◆ **WORK TO COMPLETE**:
#1 In the Grey's Fine Foods case study, rewrite everything from "Background: Grey’s Fine Foods" down to "then sold online.", swapping "Spanish" for "Italian".
#2 Extend the Grey's Fine Foods case study with a few more paragraphs that pick up after its final sentence.

◆ **PAGE**:
Grey’s Fine Foods CRO Case Study

How Edge45 grew Grey’s Fine Foods Ecommerce conversion rate from 0.34% to 4.27% in 10 months

Client: Grey’s Fine Foods

Website: 
www.greysfinefoods.com

Segment: Food & Drink, E-commerce, B2C

Background: Grey’s Fine Foods is an online Spanish food shop that specialises in sourcing and importing authentic, top quality Spanish foods, ingredients and drinks from Spain into the UK where they are then sold online.

Grey’s initial brief to Edge45 was to increase the amount of organic traffic visiting the site via SEO which we duly did by doubling the traffic in the first three months. However, the increase in sales and online revenue only increased marginally by comparison and was far less than was expected. Our data showed more people than ever visiting the site and more page views of products but only a minority were leading to an online sale being. We knew these visitors were interested in the products on offer otherwise their online searches would not have led them to the site via SEO otherwise.  It was clear the website whilst attracting potential customers was falling short of converting them into actual customers.

Goal 1: Identify why people were visiting the site, expressing interest in products but not buying.

Goal 2: Convert more visitors into customers.

What We Did

Our starting point was to gather and analyse as much data as possible to identify where any bottlenecks, pain points or barriers to sale existed. In addition to existing Google Analytics data, Edge45 set up virtual pages views and a sales conversion funnel so that we could see exactly where the customer drop off was occurring. Was it when they added a product to the basket? Where they even getting as far as adding a product to the basket? If not why not? Where they having problems at the checkout process? By setting up virtual page views and a sales conversion funnel, we were able to gather data that answered these questions.

◆ **ROWS**:
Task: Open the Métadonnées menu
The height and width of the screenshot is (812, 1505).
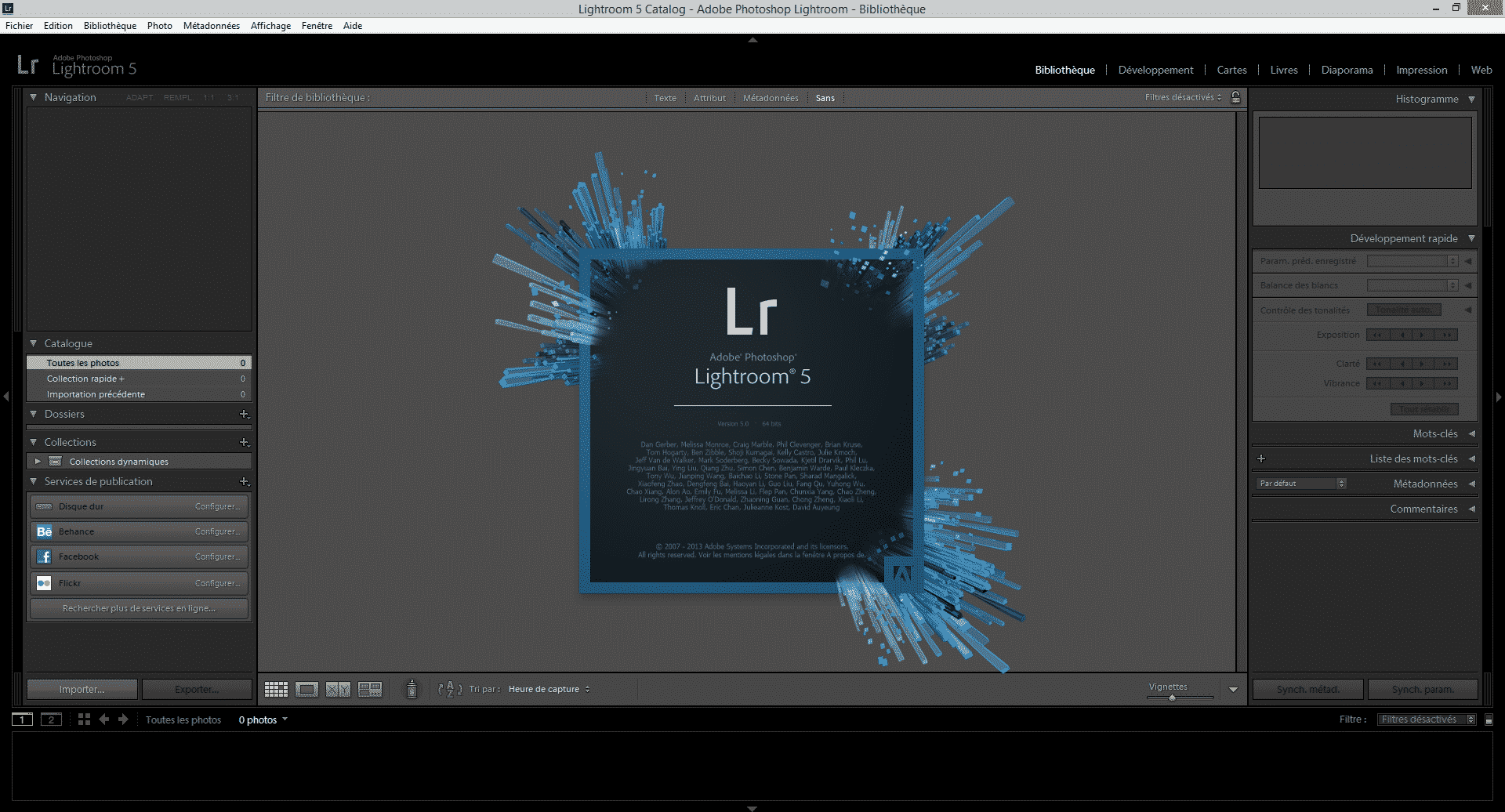Action: [x=211, y=26]
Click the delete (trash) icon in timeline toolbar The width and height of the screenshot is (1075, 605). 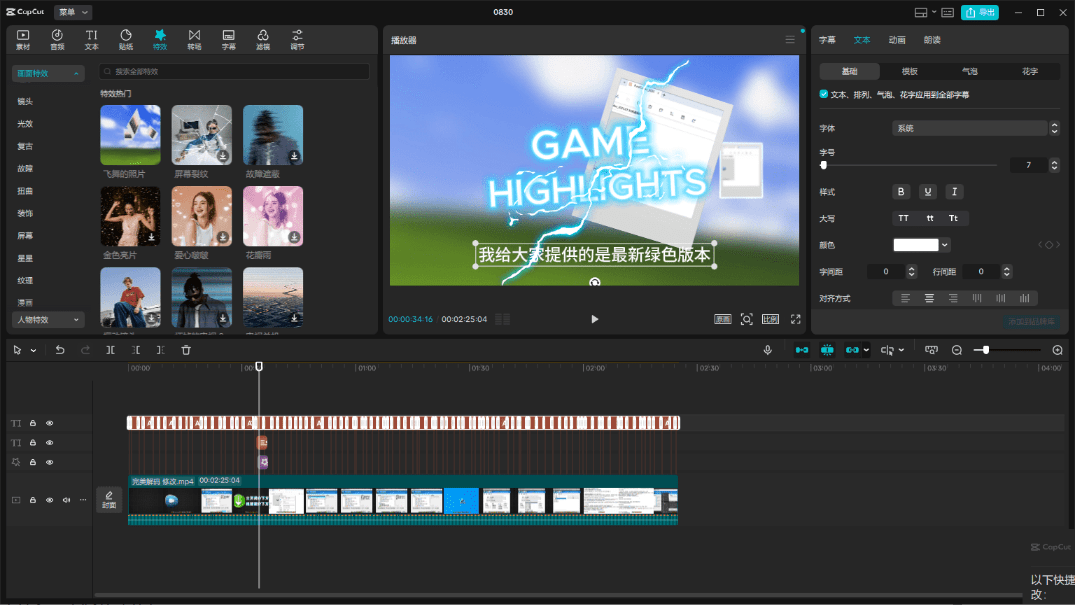tap(186, 350)
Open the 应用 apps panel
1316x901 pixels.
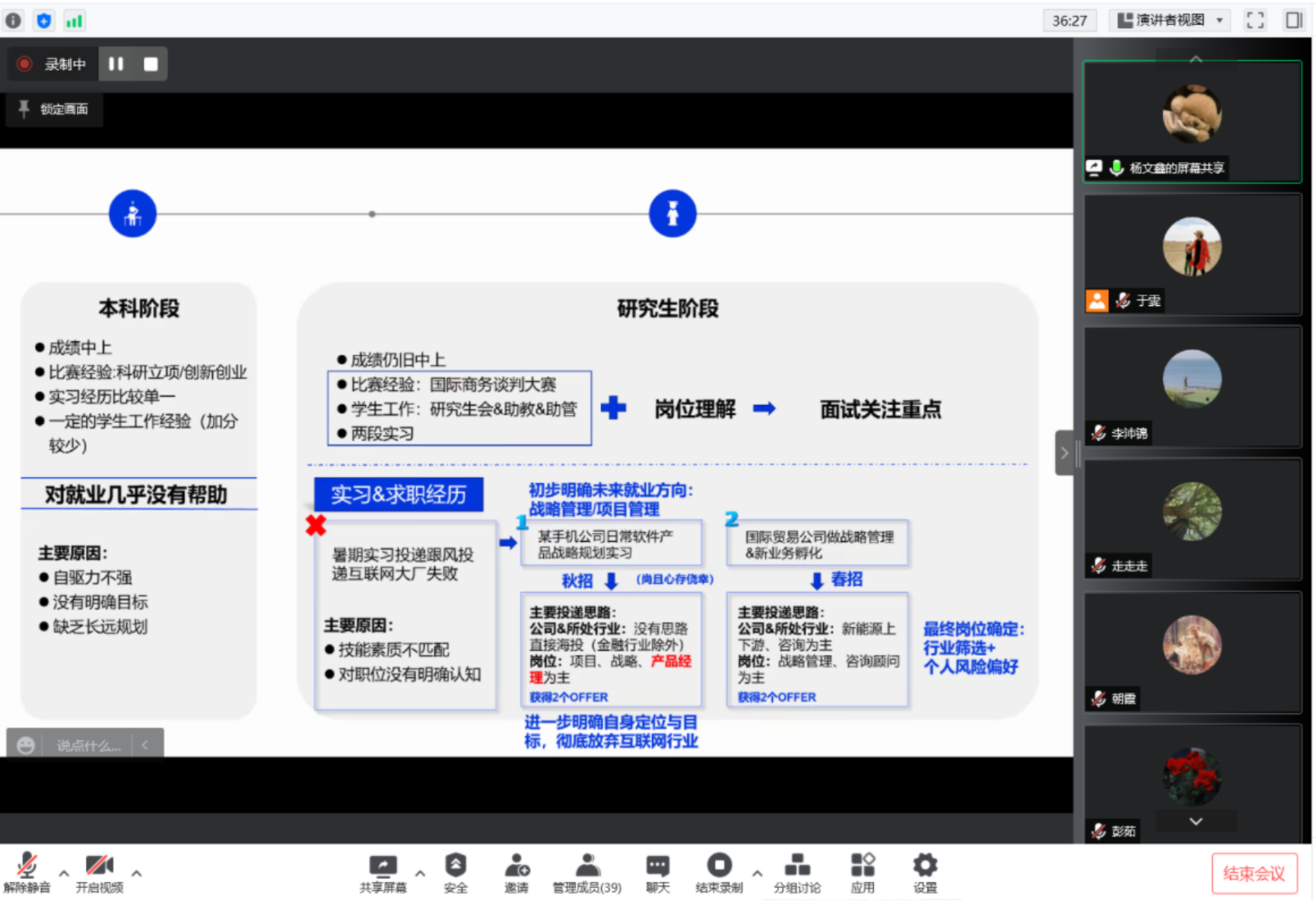tap(863, 873)
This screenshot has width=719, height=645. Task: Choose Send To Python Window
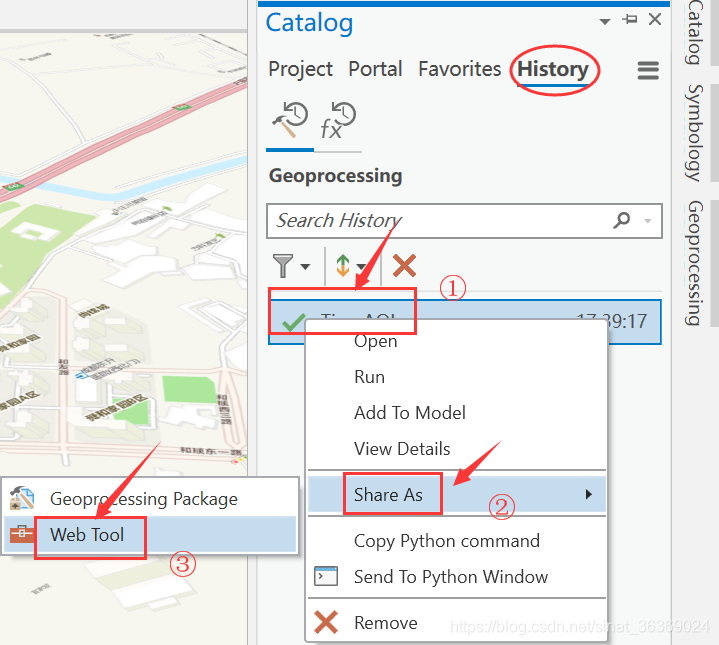point(450,577)
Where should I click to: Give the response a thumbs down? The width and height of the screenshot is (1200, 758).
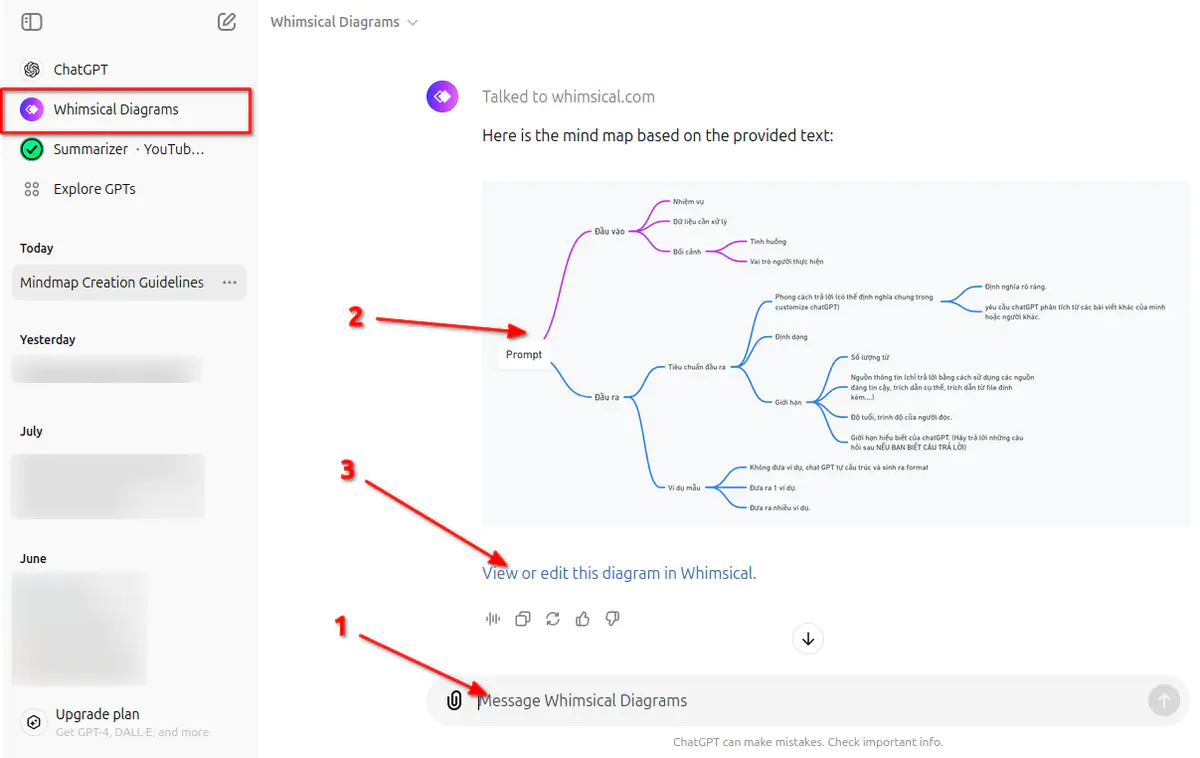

◆ **RESULTS OF THE TASKS**:
#1
Background: Grey’s Fine Foods is an online Italian food shop that specialises in sourcing and importing authentic, top quality Italian foods, ingredients and drinks from Spain into the UK where they are then sold online.

#2
Conversion Sales Funnel

Below shows the sales conversion funnel for September 2015. Thanks to our virtual page views, we were able to gather data at every point of the visitor journey from showing interest in buying a product (by adding a product to the basket) right through to sales completion via Worldpay.

September_2015_Conversion_Funnel_Greys

The funnel conversion rate before Edge45 began any conversion rate optimisation was 12.08%, that is to say, of everyone who added a product to the basket in September 2015, just 12.08% actually bought a product meaning over 88% of visitors who added a product to the basket did not make a purchase.

The funnel identified a number of obvious pain points:

  1. Once a prospect had expressed intent in buying a product by adding an item to the basket, over 25% simply left – The product page was not doing a strong enough job of moving the prospect on to complete a sale.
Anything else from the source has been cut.